EXERCISE MATERIAL »

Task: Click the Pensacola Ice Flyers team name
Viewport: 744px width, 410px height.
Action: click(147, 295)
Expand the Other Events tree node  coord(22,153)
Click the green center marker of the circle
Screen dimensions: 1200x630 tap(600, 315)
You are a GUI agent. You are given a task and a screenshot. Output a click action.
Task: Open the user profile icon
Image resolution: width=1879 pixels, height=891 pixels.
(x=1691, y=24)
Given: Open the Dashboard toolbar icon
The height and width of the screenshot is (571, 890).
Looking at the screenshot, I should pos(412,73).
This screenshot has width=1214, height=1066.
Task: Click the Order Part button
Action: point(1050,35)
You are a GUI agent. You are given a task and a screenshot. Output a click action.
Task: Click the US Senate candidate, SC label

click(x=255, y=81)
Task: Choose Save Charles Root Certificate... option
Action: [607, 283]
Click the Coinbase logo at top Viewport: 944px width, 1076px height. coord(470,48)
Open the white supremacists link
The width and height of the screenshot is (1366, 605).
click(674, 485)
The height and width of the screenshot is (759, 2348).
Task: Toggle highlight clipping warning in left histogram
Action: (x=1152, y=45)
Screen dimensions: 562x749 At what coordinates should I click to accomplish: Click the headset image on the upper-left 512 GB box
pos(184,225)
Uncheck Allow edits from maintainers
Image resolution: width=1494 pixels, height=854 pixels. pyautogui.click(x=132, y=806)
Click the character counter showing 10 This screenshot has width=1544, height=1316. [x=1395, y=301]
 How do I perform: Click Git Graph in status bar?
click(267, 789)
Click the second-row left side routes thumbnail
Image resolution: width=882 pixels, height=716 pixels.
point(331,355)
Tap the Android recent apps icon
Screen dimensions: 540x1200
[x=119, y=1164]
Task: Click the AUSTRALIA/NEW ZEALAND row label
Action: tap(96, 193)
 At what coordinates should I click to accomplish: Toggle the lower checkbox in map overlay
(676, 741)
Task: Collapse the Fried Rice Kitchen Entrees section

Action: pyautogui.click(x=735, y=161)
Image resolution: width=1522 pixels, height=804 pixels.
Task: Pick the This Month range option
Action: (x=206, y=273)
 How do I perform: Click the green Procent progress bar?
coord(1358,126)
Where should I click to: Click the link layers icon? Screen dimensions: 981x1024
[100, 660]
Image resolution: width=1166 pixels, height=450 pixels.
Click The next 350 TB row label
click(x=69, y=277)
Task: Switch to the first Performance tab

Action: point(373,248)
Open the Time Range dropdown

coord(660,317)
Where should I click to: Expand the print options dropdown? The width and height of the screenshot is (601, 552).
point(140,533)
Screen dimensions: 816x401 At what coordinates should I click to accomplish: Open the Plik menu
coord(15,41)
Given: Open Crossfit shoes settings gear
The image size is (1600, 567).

WORK ITEM » Take the entries above and copy them out exactly.

YOUR SOLUTION »
Task: Click the Pensacola Ice Flyers team name
Viewport: 744px width, 410px height.
Action: click(147, 295)
Expand the Other Events tree node  coord(22,153)
Click the green center marker of the circle
Screen dimensions: 1200x630 tap(600, 315)
You are a GUI agent. You are given a task and a screenshot. Output a click action.
Task: Open the user profile icon
Image resolution: width=1879 pixels, height=891 pixels.
(x=1691, y=24)
Given: Open the Dashboard toolbar icon
The height and width of the screenshot is (571, 890).
Looking at the screenshot, I should pos(412,73).
This screenshot has width=1214, height=1066.
Task: Click the Order Part button
Action: point(1050,35)
You are a GUI agent. You are given a task and a screenshot. Output a click action.
Task: Click the US Senate candidate, SC label

click(x=255, y=81)
Task: Choose Save Charles Root Certificate... option
Action: [607, 283]
Click the Coinbase logo at top Viewport: 944px width, 1076px height. coord(470,48)
Open the white supremacists link
The width and height of the screenshot is (1366, 605).
click(674, 485)
The height and width of the screenshot is (759, 2348).
Task: Toggle highlight clipping warning in left histogram
Action: (x=1152, y=45)
Screen dimensions: 562x749 At what coordinates should I click to accomplish: Click the headset image on the upper-left 512 GB box
pos(184,225)
Uncheck Allow edits from maintainers
Image resolution: width=1494 pixels, height=854 pixels. pyautogui.click(x=132, y=806)
Click the character counter showing 10 This screenshot has width=1544, height=1316. [x=1395, y=301]
 How do I perform: Click Git Graph in status bar?
click(267, 789)
Click the second-row left side routes thumbnail
Image resolution: width=882 pixels, height=716 pixels.
point(331,355)
Tap the Android recent apps icon
Screen dimensions: 540x1200
[x=119, y=1164]
Task: Click the AUSTRALIA/NEW ZEALAND row label
Action: tap(96, 193)
 At what coordinates should I click to accomplish: Toggle the lower checkbox in map overlay
(676, 741)
Task: Collapse the Fried Rice Kitchen Entrees section

Action: pyautogui.click(x=735, y=161)
Image resolution: width=1522 pixels, height=804 pixels.
Task: Pick the This Month range option
Action: (x=206, y=273)
 How do I perform: Click the green Procent progress bar?
coord(1358,126)
Where should I click to: Click the link layers icon? Screen dimensions: 981x1024
[100, 660]
Image resolution: width=1166 pixels, height=450 pixels.
Click The next 350 TB row label
click(x=69, y=277)
Task: Switch to the first Performance tab

Action: point(373,248)
Open the Time Range dropdown

coord(660,317)
Where should I click to: Expand the print options dropdown? The width and height of the screenshot is (601, 552).
point(140,533)
Screen dimensions: 816x401 At what coordinates should I click to accomplish: Open the Plik menu
coord(15,41)
Given: Open Crossfit shoes settings gear
The image size is (1600, 567).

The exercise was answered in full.